I want to calculate the number of reads which exceed a certain value of counts and plot that. Example I want a data frame that looks like
Counts>= #reads with Counts>=
1 3
2 3
3 3
11 2
20 2
21 1
and so on. Can you suggest how I can get such a dataframe and plot it.

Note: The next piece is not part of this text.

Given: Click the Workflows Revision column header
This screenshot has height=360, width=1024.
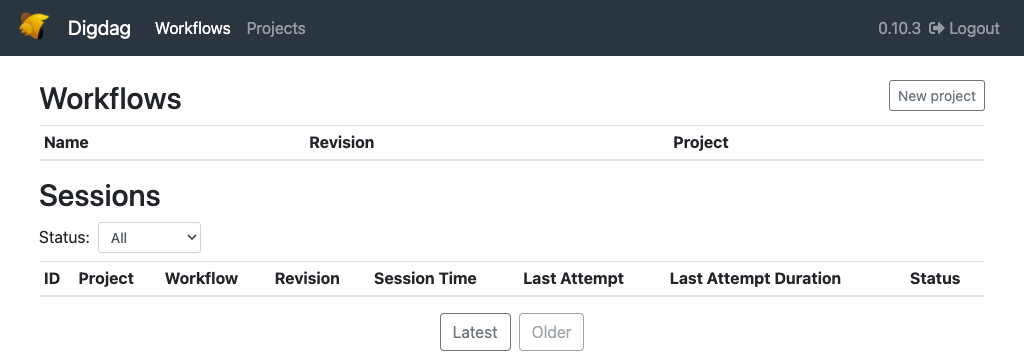Looking at the screenshot, I should (342, 142).
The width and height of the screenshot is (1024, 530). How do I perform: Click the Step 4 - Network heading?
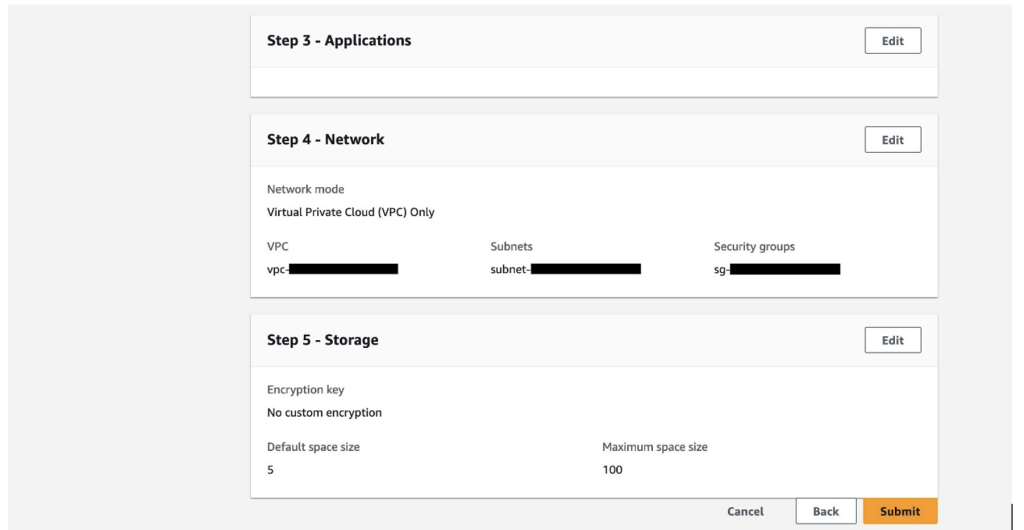325,140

Given the levels you want to plot at...
cutoffs <- 1:30
... you could do something like:
data.frame(cutoff=cutoffs, num.above=Reduce("+", lapply(dat$Counts, ">=", cutoffs)))
# cutoff num.above
# 1 1 3
# 2 2 3
# 3 3 3
# 4 4 3
# 5 5 3
# 6 6 3
# 7 7 3
# 8 8 3
# 9 9 3
# 10 10 3
# 11 11 2
# 12 12 2
# 13 13 2
# 14 14 2
# 15 15 2
# 16 16 2
# 17 17 2
# 18 18 2
# 19 19 2
# 20 20 2
# 21 21 1
# 22 22 1
# 23 23 1
# 24 24 1
# 25 25 1
# 26 26 0
# 27 27 0
# 28 28 0
# 29 29 0
# 30 30 0
Basically for each value in the original data frame you compute a vector of whether it's greater than or equal to each cutoff (using lapply with >=). Then you add them up (using Reduce with +), getting the total number greater than or equal to each cutoff.
Another option would be using outer/colSums
cutoff <- 1:30
data.frame(cutoff=cutoffs, num.above=colSums(outer(df$Counts, cutoffs, ">=")))